Il y eut un silence montrant qu'Inui avait terminé son histoire. Kaidoh laissa sa tête retomber sur son épaule et il lui souffla :

- Imbécile, tu m'as inquiété...

Ce n'était pas ce qu'il aurait voulu lui dire, en fait. Parce que même s'il lui en voulait de l'avoir inquiété et d'avoir risqué sa vie pour un inconnu, il était vraiment fier de lui. Il aurait voulu pouvoir le réconforter, aussi, mais il ne savait pas comment le dire.

Ini eut un petit rire et il lui fit tout bas :

- Je suis désolé, Kaidoh.

Décidément, Inui était trop bien pour lui. Kaidoh siffla, faute de pouvoir lui dire à quel point il était quelqu'un d'extraordinaire, et il lui proposa :

- Inui-senpai, tu voudrais venir chez moi?

Kaidoh releva la tête pour surprendre son sourire, qui était attendri. Il lui répondit aussitôt :

- Volontiers. Laisse-moi juste me reposer un peu.

Kaidoh acquiesça d'un simple okay et un silence confortable s'installa entre eux. Inui relâcha sa main pour passer son bras autour de ses épaules, afin de le rapprocher de lui. Le serpent, se sentant rougir, s'enfouit dans le cou de son senpai et ferma les yeux. Il pouvait sentir que le cœur d'Inui se calmait peu à peu, prouvant que sa seule présence avait un effet réconfortant pour le plus vieux.
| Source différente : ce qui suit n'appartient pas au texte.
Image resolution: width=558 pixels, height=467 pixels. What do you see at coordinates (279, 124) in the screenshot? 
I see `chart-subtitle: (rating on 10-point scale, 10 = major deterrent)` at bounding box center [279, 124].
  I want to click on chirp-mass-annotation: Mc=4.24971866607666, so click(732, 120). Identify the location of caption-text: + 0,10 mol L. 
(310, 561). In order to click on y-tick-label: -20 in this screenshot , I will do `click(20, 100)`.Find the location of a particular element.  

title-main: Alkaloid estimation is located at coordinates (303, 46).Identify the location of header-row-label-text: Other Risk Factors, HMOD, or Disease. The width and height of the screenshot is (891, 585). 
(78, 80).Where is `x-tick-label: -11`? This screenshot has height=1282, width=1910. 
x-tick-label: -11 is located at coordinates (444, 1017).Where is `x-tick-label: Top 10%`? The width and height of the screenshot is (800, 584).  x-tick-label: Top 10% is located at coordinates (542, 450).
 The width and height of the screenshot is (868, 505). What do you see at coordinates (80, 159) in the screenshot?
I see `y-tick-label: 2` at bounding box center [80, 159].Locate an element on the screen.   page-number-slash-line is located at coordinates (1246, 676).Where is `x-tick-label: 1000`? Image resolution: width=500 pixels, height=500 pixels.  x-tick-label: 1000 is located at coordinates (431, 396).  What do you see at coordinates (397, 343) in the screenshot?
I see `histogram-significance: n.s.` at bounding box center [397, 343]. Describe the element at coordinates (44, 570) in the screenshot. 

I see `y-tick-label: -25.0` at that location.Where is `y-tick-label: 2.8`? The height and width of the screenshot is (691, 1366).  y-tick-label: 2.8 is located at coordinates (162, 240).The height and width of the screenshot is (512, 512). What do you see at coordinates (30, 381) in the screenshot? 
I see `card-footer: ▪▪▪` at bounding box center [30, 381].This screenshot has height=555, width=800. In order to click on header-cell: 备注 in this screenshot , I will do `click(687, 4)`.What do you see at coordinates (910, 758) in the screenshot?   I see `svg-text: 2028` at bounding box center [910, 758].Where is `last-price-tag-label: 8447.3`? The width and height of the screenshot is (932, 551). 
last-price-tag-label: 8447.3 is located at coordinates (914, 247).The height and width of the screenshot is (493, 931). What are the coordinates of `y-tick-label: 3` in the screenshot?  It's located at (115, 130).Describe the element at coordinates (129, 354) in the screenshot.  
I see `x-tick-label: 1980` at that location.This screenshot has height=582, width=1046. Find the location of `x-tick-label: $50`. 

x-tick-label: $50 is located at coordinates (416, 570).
Enfin, Inui brisa le silence pour lui souffler proche de l'oreille :

- Pendant tout le temps que j'ai passé à attendre l'ambulance, je n'arrêtais pas de penser à toi. Je me disais que, dès que j'allais te voir, je te prendrais dans mes bras.

Le plus jeune siffla d'embarras, ce qui fit ricaner le plus vieux. Puis ils redevinrent silencieux quelque temps, toujours enlacés. Enfin, Inui mit un peu de distance entre eux et proposa qu'ils se rendent chez le serpent. Ce dernier acquiesça et ils se dirigèrent ensemble jusque chez lui.

Finalement, ils ne s'entrainèrent pas, mais Kaidoh lui fit quand même un repas et ils passèrent le reste du temps dans sa chambre, enlacés devant la télévision.


Ah, pourquoi est-ce que j'aime à ce point l'idée d'un Inui jouant les héros? Inui-sama, tu es vraiment quelqu'un de bien, Kaidoh a de la chance de t'avoir! (remarque, l'inverse est aussi vrai je trouve – ah, vous êtes trop mignons vous deux, vraiment *_*)

Bref. C'est un peu cliché, mais je trouve que c'est chou. Et puis bon, avouons que ce recueil est un peu fait pour faire des clichés... J'espère que vous avez aimé et je vous dis à la prochaine!